У Афанасия же все происходило из раза в раз почти одинаково. Поначалу Кузьмичу было приятно вновь увидеть и одинокое его, скудельное жилище, и запущенный участок, и березку с елями. Приятно было и на самого хозяина посмотреть — спокойного, невозмутимого, благостного, послушать его тихий, мерный голос. Так это все казалось непохожим на ту горячую, едкую, азартную жизнь, из которой приходил сюда Кузьмич. Он и сам тут успокаивался, расслаблялся, начинал и чувствовать и думать — вот оно, то самое, нужное, благодать и душевная прохлада. Проходило, однако, полчаса, час, и Кузьмичу постепенно становилось неловко, а потом и просто скучно. И немного совестно, словно он уклонился от чего-то, хотя и трудного, но необходимого, в затишек сбежал. Да и сам хозяин не производил на него уже того, первого, впечатления. Раздражение к нему начинало проскальзывать, глухая неприязнь. Думалось: ишь ты, забился в угол — и никаких проблем. Книжки, да грибы-ягоды, да разговоры под березкой… В такие минуты Кузьмич вставал и начинал прощаться.
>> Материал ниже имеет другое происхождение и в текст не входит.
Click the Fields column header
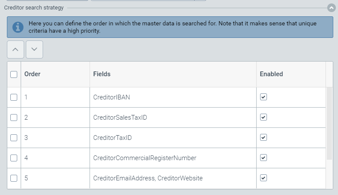The height and width of the screenshot is (195, 338). coord(102,74)
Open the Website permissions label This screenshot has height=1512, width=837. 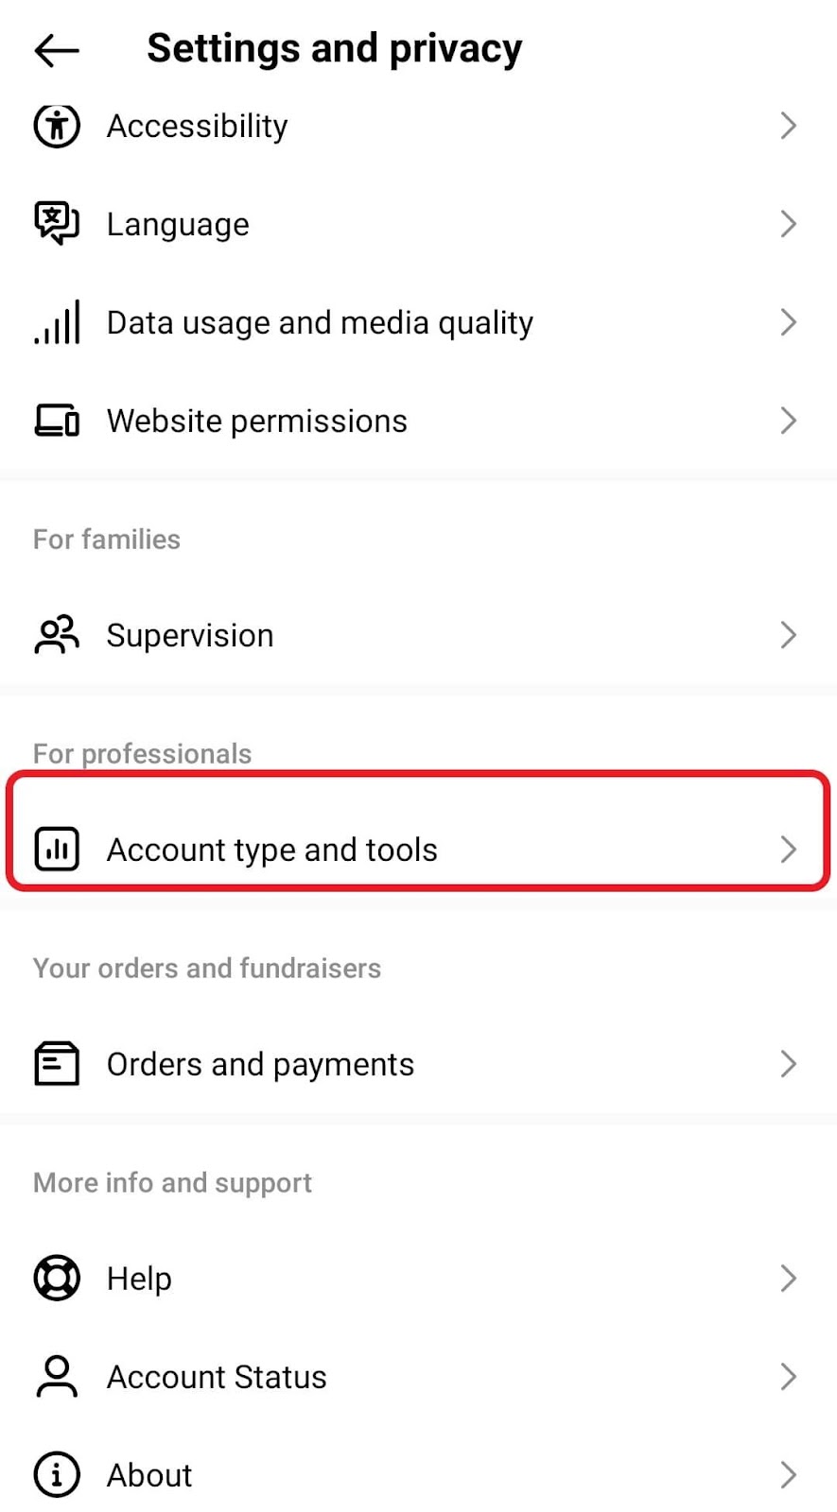pos(256,421)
Сделал он это и сейчас. Притворно покряхтывая, поднялся с земли и пробормотал:
— Хорошо у тебя, но хорошенького понемножку, как говорится.
— Почему понемножку? — улыбаясь, спросил Афанасий. — Побольше надо, я считаю.
— Нет, шалишь, брат. Это мы тогда забалуемся, мышей не будем ловить.
Афанасий тоже встал со своего чурбачка, сунул книгу под мышку и пошел вслед за Кузьмичом к дому.
— Урожай у тебя огромадный обещает быть, — сказал Кузьмич, поглядывая вокруг. — На все культуры. В пригоршнях унесешь.
— А мне много не надо.
— Тебе-то, может, и не надо, да земля пропадает зря. Я бы у тебя пол-участка обрезал, ей-богу. Не можешь сам совладать — другому отдай, он пользу получит.
— Что ж, — легко согласился Афанасий, — пусть кто-нибудь и возьмет, если такой закон есть. Я за этим не гонюсь.
Подошли к дому, постояли, переговариваясь, и Кузьмич совсем уже собрался прощаться, когда, бросив случайный взгляд, заметил, что задняя стена сеней так далеко подалась в сторону, что даже трещины по углам образовались. Ладонь всунуть можно.
— Стенка-то падает у тебя, — сказал он Афанасию.